At the line that includes "留言 (70, 1045)", begin writing out the entries below exactly, and continue through the last line without adding anything.

[RECORD SET — start]

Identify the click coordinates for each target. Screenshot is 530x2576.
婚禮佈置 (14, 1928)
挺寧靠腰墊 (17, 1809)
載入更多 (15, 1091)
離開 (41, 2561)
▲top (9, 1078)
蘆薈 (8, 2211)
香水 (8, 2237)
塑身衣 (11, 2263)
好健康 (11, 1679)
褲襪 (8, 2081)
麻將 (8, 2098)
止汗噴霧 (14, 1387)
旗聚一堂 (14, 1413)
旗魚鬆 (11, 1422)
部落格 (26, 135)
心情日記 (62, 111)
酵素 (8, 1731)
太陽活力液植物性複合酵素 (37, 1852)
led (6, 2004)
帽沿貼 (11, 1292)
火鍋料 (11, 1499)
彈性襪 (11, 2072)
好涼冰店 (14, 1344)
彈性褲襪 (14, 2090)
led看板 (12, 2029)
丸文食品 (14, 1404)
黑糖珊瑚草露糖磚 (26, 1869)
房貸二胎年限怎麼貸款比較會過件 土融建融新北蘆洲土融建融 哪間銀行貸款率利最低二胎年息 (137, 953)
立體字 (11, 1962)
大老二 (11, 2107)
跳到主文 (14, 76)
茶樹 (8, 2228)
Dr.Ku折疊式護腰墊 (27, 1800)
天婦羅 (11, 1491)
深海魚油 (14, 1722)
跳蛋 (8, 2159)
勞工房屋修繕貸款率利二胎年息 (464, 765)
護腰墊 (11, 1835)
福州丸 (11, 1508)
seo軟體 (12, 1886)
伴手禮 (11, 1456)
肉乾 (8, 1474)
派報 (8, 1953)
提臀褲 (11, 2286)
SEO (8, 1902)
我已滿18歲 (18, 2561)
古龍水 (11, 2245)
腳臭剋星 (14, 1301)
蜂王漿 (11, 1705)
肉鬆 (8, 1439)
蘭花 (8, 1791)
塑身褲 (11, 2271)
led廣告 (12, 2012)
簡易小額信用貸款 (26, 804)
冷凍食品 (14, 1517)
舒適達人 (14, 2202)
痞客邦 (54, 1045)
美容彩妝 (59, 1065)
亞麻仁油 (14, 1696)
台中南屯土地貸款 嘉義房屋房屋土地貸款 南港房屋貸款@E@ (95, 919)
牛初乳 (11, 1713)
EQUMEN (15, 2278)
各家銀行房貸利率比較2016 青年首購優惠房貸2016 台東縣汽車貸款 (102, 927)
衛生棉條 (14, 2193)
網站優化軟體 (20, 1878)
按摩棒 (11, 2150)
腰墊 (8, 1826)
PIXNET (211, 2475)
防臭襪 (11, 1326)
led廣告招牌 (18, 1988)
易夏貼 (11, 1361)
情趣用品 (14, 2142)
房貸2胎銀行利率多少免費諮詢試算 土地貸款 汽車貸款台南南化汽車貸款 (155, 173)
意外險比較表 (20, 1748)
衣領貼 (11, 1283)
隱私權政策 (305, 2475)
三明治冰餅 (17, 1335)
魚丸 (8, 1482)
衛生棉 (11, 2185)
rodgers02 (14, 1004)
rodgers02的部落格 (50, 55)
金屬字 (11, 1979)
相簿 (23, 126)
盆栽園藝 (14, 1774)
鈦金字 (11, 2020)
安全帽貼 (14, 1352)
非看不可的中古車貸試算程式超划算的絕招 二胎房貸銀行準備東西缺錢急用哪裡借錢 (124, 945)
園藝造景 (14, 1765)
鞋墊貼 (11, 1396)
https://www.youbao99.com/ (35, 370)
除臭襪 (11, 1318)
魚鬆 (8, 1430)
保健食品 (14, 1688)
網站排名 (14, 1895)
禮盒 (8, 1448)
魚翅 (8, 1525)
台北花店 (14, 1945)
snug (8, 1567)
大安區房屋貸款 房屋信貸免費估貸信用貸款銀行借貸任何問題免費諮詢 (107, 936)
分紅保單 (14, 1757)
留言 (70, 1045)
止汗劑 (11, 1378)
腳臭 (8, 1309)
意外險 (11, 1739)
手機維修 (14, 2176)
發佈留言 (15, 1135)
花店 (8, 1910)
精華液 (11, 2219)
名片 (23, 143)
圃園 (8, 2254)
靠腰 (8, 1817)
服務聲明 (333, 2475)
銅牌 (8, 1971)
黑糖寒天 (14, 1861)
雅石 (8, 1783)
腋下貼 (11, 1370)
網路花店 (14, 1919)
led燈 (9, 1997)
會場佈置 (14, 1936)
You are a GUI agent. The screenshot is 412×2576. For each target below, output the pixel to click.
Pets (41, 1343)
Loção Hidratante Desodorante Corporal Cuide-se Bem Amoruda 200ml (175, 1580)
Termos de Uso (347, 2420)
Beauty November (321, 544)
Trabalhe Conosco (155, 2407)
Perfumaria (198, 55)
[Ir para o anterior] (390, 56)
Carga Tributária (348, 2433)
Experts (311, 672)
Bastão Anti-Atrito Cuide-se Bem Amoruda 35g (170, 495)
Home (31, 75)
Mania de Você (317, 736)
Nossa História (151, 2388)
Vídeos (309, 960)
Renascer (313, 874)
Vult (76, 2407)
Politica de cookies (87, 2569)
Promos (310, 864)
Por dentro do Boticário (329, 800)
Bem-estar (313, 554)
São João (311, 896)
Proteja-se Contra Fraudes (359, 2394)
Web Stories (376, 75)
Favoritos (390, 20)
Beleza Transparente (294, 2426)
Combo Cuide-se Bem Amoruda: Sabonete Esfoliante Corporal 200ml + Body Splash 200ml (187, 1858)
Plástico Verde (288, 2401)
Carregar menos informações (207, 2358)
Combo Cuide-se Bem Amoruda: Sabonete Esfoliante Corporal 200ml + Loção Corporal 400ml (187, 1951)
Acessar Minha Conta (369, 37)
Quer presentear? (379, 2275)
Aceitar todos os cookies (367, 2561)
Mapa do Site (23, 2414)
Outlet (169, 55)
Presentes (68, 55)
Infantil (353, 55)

[RECORD SET — finish]

→ ANSWER FOR THE TASK
留言 (70, 1045)
止汗劑 (11, 1378)
腳臭 (8, 1309)
意外險 (11, 1739)
手機維修 (14, 2176)
發佈留言 (15, 1135)
花店 (8, 1910)
精華液 (11, 2219)
名片 (23, 143)
圃園 (8, 2254)
靠腰 (8, 1817)
服務聲明 (333, 2475)
銅牌 (8, 1971)
黑糖寒天 (14, 1861)
雅石 (8, 1783)
腋下貼 (11, 1370)
網路花店 (14, 1919)
led燈 (9, 1997)
會場佈置 (14, 1936)
You are a GUI agent. The screenshot is 412×2576. For each target below, output the pixel to click.
Pets (41, 1343)
Loção Hidratante Desodorante Corporal Cuide-se Bem Amoruda 200ml (175, 1580)
Termos de Uso (347, 2420)
Beauty November (321, 544)
Trabalhe Conosco (155, 2407)
Perfumaria (198, 55)
[Ir para o anterior] (390, 56)
Carga Tributária (348, 2433)
Experts (311, 672)
Bastão Anti-Atrito Cuide-se Bem Amoruda 35g (170, 495)
Home (31, 75)
Mania de Você (317, 736)
Nossa História (151, 2388)
Vídeos (309, 960)
Renascer (313, 874)
Vult (76, 2407)
Politica de cookies (87, 2569)
Promos (310, 864)
Por dentro do Boticário (329, 800)
Bem-estar (313, 554)
São João (311, 896)
Proteja-se Contra Fraudes (359, 2394)
Web Stories (376, 75)
Favoritos (390, 20)
Beleza Transparente (294, 2426)
Combo Cuide-se Bem Amoruda: Sabonete Esfoliante Corporal 200ml + Body Splash 200ml (187, 1858)
Plástico Verde (288, 2401)
Carregar menos informações (207, 2358)
Combo Cuide-se Bem Amoruda: Sabonete Esfoliante Corporal 200ml + Loção Corporal 400ml (187, 1951)
Acessar Minha Conta (369, 37)
Quer presentear? (379, 2275)
Aceitar todos os cookies (367, 2561)
Mapa do Site (23, 2414)
Outlet (169, 55)
Presentes (68, 55)
Infantil (353, 55)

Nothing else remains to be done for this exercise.